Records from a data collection
BEGIN

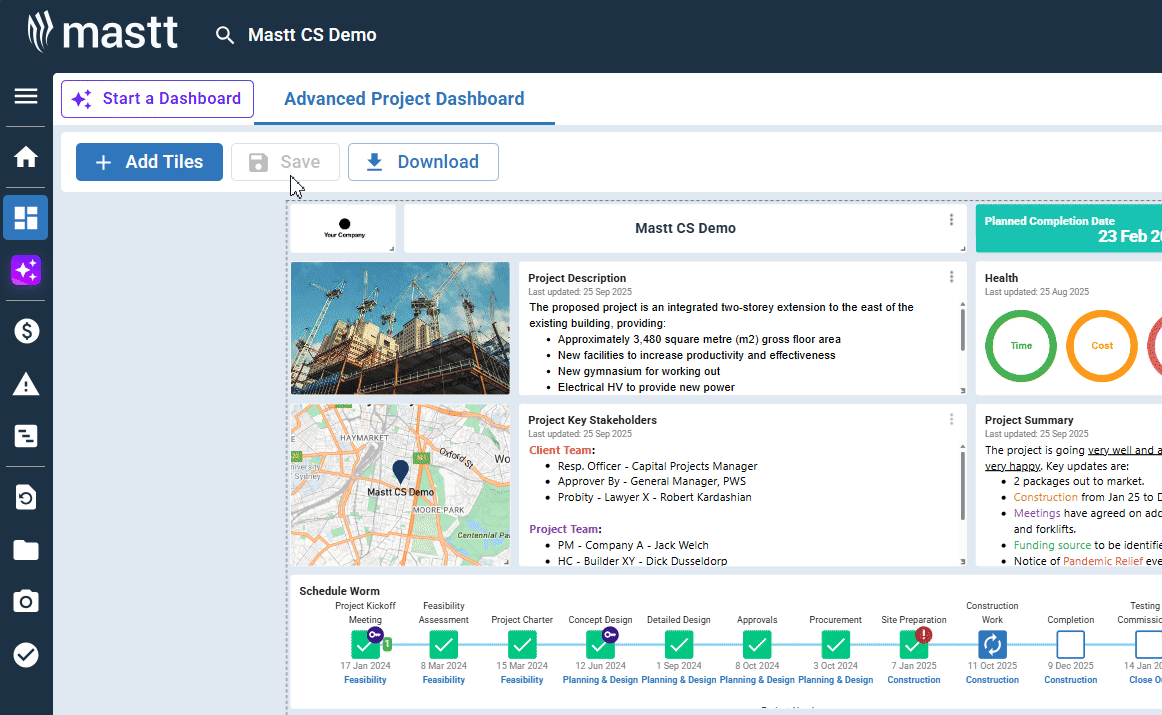Click the camera icon in the sidebar
The image size is (1162, 715).
(x=25, y=601)
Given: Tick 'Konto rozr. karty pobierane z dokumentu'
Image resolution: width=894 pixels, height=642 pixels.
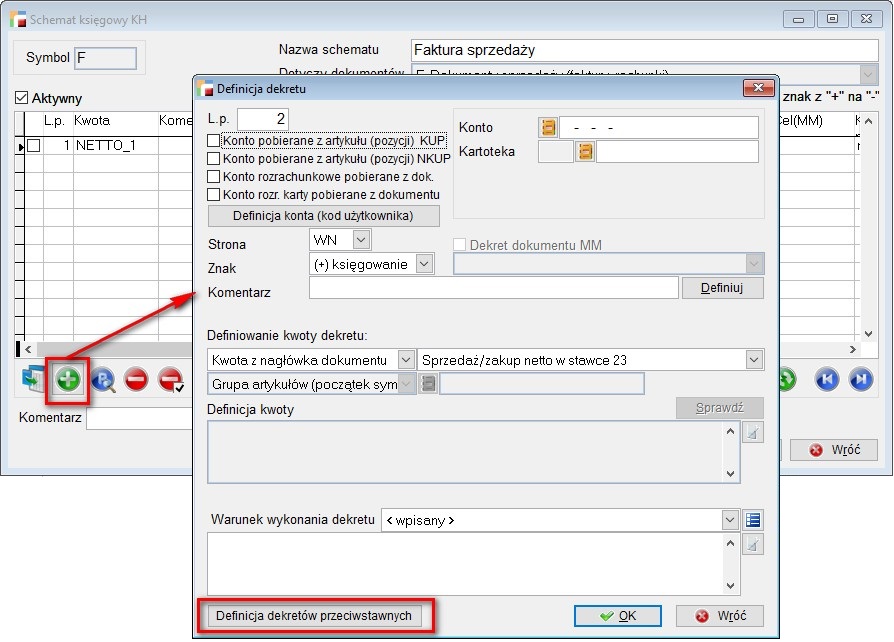Looking at the screenshot, I should click(x=213, y=195).
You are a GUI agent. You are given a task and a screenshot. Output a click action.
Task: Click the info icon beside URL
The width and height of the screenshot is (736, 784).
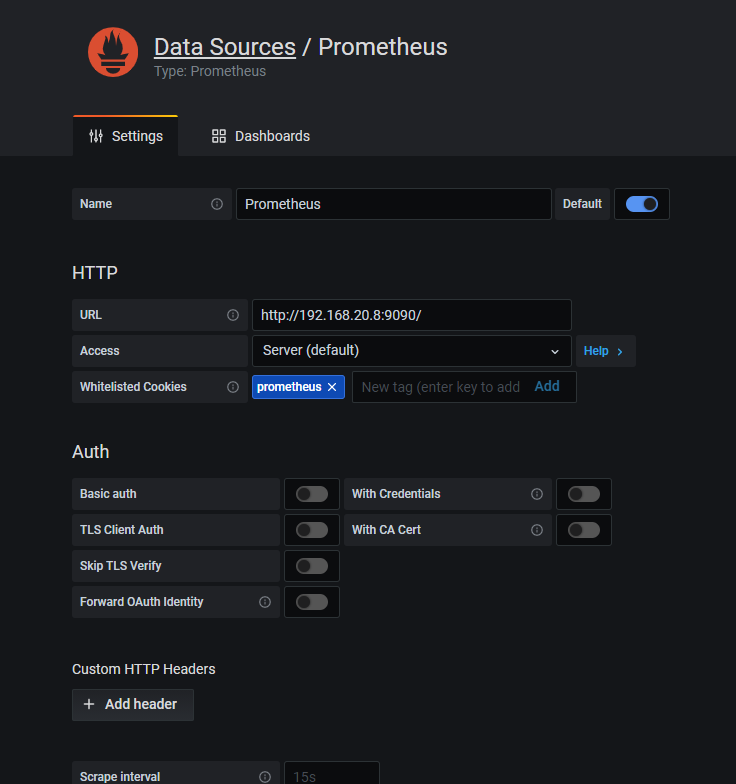click(x=233, y=315)
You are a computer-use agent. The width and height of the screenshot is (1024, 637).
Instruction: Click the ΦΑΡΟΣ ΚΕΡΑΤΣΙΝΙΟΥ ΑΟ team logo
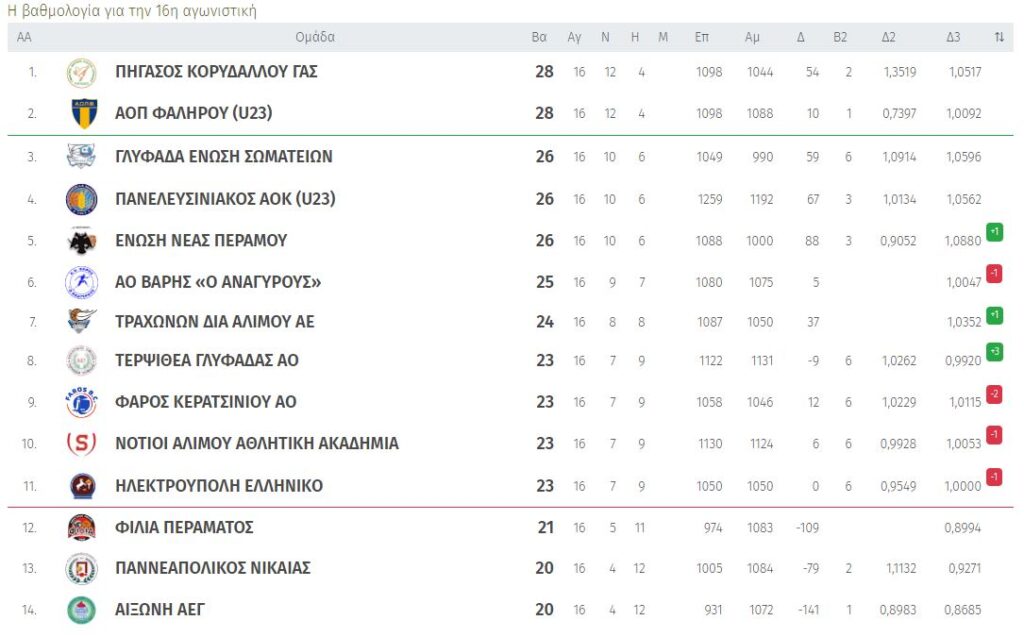(81, 403)
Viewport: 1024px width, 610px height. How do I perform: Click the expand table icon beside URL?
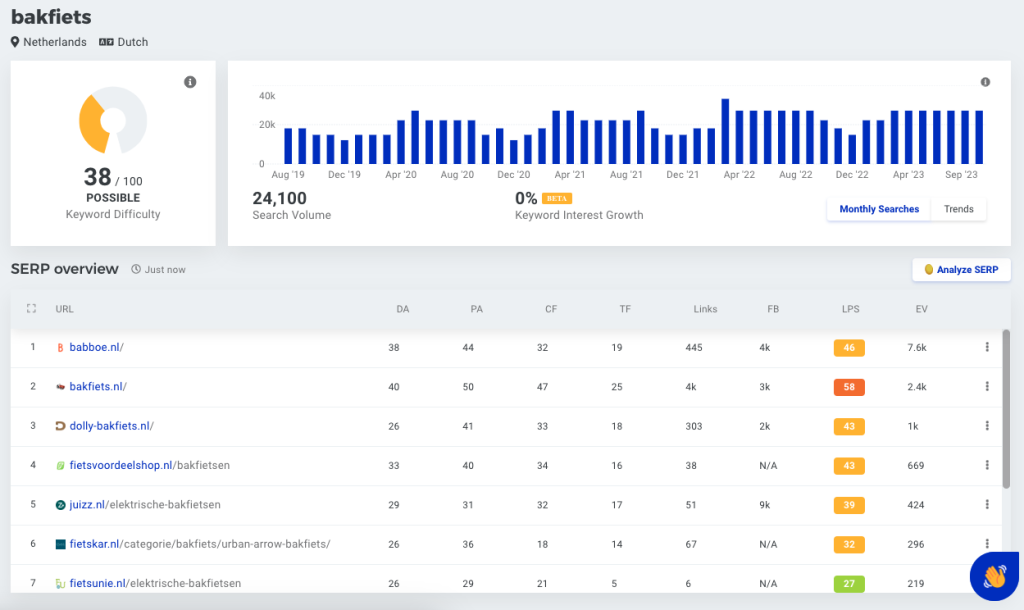pos(32,309)
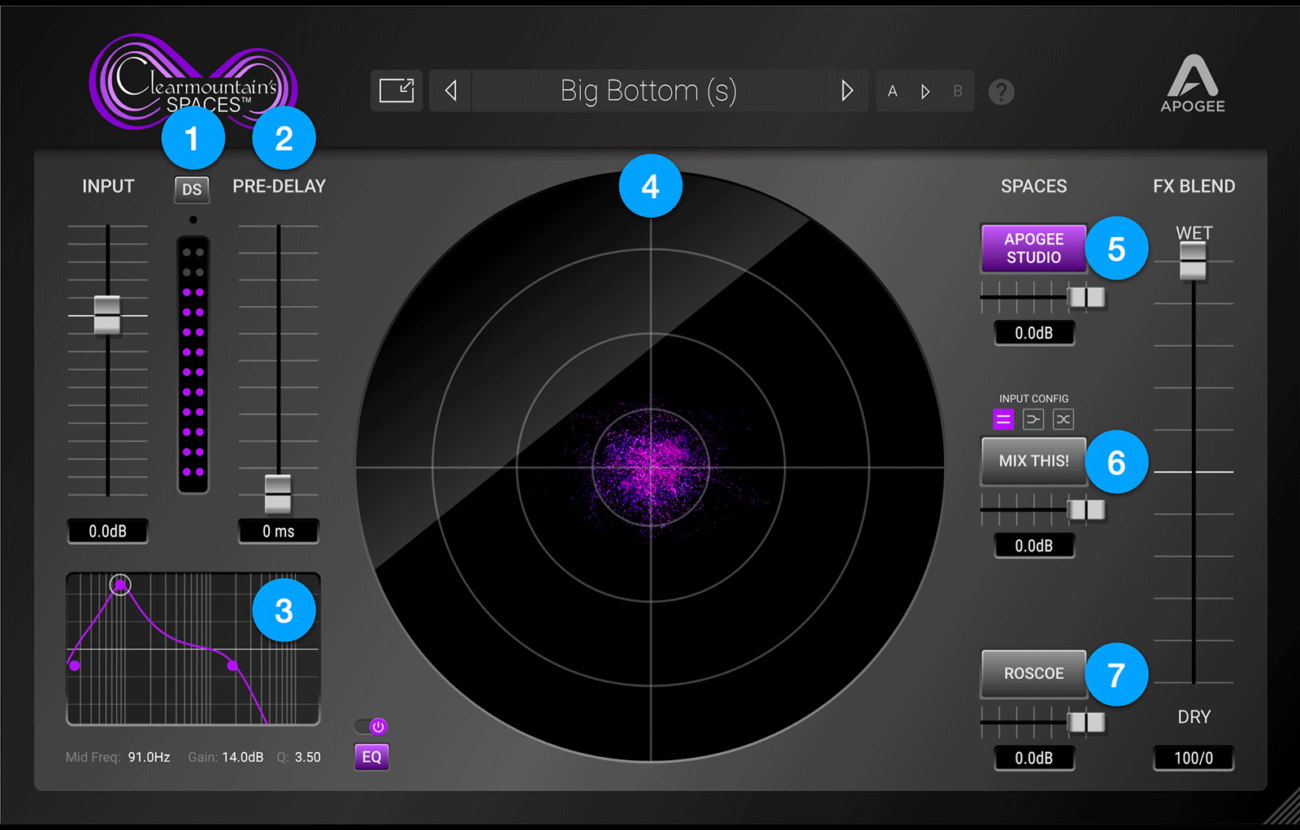The image size is (1300, 830).
Task: Open the Big Bottom (s) preset menu
Action: tap(648, 91)
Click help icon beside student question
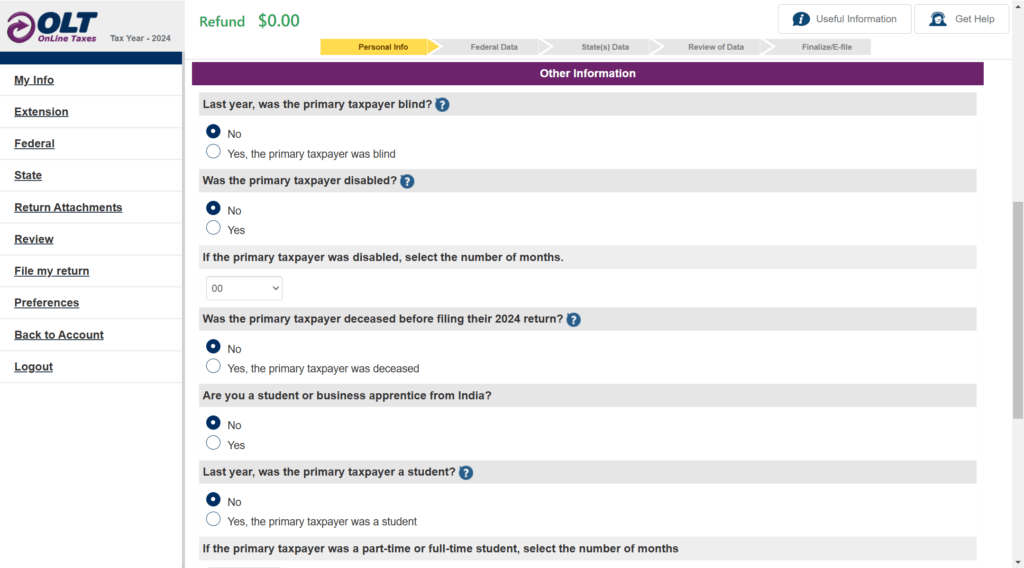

END

Exercise objective: When you reach the line that has "Image resolution: width=894" in the data above, start repeating lines exactly, and stop after the line that has "You are a computer-use"; pictures stay out.

Expected answer:
Image resolution: width=894 pixels, height=642 pixels.
Looking at the screenshot, I should click(x=213, y=195).
You are a GUI agent. You are given a task and a screenshot. Output a click action.
Task: Click the info icon beside URL
The width and height of the screenshot is (736, 784).
click(x=233, y=315)
You are a computer-use agent. The width and height of the screenshot is (1024, 637).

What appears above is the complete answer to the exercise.